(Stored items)
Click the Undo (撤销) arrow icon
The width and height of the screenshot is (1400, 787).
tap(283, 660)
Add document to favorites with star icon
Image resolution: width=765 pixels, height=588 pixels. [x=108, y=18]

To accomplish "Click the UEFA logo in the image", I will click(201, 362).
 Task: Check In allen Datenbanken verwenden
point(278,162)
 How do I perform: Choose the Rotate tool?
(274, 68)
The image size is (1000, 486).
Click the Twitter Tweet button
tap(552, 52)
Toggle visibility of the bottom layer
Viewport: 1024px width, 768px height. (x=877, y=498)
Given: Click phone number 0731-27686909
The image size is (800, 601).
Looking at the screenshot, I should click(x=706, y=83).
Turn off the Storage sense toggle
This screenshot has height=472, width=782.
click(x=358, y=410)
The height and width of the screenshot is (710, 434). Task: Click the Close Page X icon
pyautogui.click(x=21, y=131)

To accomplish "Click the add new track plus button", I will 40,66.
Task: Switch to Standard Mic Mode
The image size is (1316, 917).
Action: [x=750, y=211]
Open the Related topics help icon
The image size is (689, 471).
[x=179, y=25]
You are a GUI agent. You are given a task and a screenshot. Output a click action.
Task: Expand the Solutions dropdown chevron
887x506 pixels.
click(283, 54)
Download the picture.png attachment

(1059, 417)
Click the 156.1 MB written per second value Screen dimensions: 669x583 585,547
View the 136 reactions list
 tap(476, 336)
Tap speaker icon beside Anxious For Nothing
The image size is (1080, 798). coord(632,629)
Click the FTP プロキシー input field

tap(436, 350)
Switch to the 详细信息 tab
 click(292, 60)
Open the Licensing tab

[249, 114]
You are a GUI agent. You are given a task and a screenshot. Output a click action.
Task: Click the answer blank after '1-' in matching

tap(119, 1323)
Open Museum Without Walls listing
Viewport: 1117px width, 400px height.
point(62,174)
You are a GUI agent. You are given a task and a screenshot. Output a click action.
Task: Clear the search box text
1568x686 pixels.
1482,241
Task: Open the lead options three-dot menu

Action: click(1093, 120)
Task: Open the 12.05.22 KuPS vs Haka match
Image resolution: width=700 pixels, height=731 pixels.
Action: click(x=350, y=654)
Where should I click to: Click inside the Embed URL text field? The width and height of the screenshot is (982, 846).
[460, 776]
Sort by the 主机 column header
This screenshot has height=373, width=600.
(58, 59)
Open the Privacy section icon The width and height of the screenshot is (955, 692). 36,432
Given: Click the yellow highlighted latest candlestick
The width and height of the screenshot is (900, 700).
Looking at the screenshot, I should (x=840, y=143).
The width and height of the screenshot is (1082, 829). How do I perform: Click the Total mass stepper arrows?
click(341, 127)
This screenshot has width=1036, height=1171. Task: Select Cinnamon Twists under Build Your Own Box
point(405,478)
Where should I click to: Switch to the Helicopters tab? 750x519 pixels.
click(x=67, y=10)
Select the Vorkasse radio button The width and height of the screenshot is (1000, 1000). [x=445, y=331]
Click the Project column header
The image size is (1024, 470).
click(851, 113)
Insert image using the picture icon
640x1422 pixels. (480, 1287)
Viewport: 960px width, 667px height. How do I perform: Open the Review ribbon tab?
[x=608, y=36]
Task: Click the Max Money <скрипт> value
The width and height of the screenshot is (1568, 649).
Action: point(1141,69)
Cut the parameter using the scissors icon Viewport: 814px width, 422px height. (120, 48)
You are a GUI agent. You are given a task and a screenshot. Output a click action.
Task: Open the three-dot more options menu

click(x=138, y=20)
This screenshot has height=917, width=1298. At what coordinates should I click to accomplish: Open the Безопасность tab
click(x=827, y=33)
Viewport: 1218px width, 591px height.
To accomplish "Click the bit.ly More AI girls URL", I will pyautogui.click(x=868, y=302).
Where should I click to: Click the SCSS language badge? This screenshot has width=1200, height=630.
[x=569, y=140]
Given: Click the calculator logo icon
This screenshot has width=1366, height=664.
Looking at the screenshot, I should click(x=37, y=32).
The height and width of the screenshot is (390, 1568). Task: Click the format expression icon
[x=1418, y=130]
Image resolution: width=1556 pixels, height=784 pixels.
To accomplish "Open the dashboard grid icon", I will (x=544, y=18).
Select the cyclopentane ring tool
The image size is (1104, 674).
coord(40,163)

_Task requirements_
Write each entry out again. Do not change a word.

_Task response_
Click the Undo (撤销) arrow icon
The width and height of the screenshot is (1400, 787).
tap(283, 660)
Add document to favorites with star icon
Image resolution: width=765 pixels, height=588 pixels. [x=108, y=18]

To accomplish "Click the UEFA logo in the image", I will click(201, 362).
 Task: Check In allen Datenbanken verwenden
point(278,162)
 How do I perform: Choose the Rotate tool?
(274, 68)
The image size is (1000, 486).
Click the Twitter Tweet button
tap(552, 52)
Toggle visibility of the bottom layer
Viewport: 1024px width, 768px height. (x=877, y=498)
Given: Click phone number 0731-27686909
The image size is (800, 601).
Looking at the screenshot, I should click(x=706, y=83).
Turn off the Storage sense toggle
This screenshot has height=472, width=782.
click(x=358, y=410)
The height and width of the screenshot is (710, 434). Task: Click the Close Page X icon
pyautogui.click(x=21, y=131)

To accomplish "Click the add new track plus button", I will 40,66.
Task: Switch to Standard Mic Mode
The image size is (1316, 917).
Action: [x=750, y=211]
Open the Related topics help icon
The image size is (689, 471).
[x=179, y=25]
You are a GUI agent. You are given a task and a screenshot. Output a click action.
Task: Expand the Solutions dropdown chevron
887x506 pixels.
click(283, 54)
Download the picture.png attachment

(1059, 417)
Click the 156.1 MB written per second value Screen dimensions: 669x583 585,547
View the 136 reactions list
 tap(476, 336)
Tap speaker icon beside Anxious For Nothing
The image size is (1080, 798). coord(632,629)
Click the FTP プロキシー input field

tap(436, 350)
Switch to the 详细信息 tab
 click(292, 60)
Open the Licensing tab

[249, 114]
You are a GUI agent. You are given a task and a screenshot. Output a click action.
Task: Click the answer blank after '1-' in matching

tap(119, 1323)
Open Museum Without Walls listing
Viewport: 1117px width, 400px height.
point(62,174)
You are a GUI agent. You are given a task and a screenshot. Output a click action.
Task: Clear the search box text
1568x686 pixels.
1482,241
Task: Open the lead options three-dot menu

Action: click(1093, 120)
Task: Open the 12.05.22 KuPS vs Haka match
Image resolution: width=700 pixels, height=731 pixels.
Action: click(x=350, y=654)
Where should I click to: Click inside the Embed URL text field? The width and height of the screenshot is (982, 846).
[460, 776]
Sort by the 主机 column header
This screenshot has height=373, width=600.
(58, 59)
Open the Privacy section icon The width and height of the screenshot is (955, 692). 36,432
Given: Click the yellow highlighted latest candlestick
The width and height of the screenshot is (900, 700).
Looking at the screenshot, I should (x=840, y=143).
The width and height of the screenshot is (1082, 829). How do I perform: Click the Total mass stepper arrows?
click(341, 127)
This screenshot has width=1036, height=1171. Task: Select Cinnamon Twists under Build Your Own Box
point(405,478)
Where should I click to: Switch to the Helicopters tab? 750x519 pixels.
click(x=67, y=10)
Select the Vorkasse radio button The width and height of the screenshot is (1000, 1000). [x=445, y=331]
Click the Project column header
The image size is (1024, 470).
click(851, 113)
Insert image using the picture icon
640x1422 pixels. (480, 1287)
Viewport: 960px width, 667px height. How do I perform: Open the Review ribbon tab?
[x=608, y=36]
Task: Click the Max Money <скрипт> value
The width and height of the screenshot is (1568, 649).
Action: point(1141,69)
Cut the parameter using the scissors icon Viewport: 814px width, 422px height. (120, 48)
You are a GUI agent. You are given a task and a screenshot. Output a click action.
Task: Open the three-dot more options menu

click(x=138, y=20)
This screenshot has height=917, width=1298. At what coordinates should I click to accomplish: Open the Безопасность tab
click(x=827, y=33)
Viewport: 1218px width, 591px height.
To accomplish "Click the bit.ly More AI girls URL", I will pyautogui.click(x=868, y=302).
Where should I click to: Click the SCSS language badge? This screenshot has width=1200, height=630.
[x=569, y=140]
Given: Click the calculator logo icon
This screenshot has width=1366, height=664.
Looking at the screenshot, I should click(x=37, y=32).
The height and width of the screenshot is (390, 1568). Task: Click the format expression icon
[x=1418, y=130]
Image resolution: width=1556 pixels, height=784 pixels.
To accomplish "Open the dashboard grid icon", I will (x=544, y=18).
Select the cyclopentane ring tool
The image size is (1104, 674).
coord(40,163)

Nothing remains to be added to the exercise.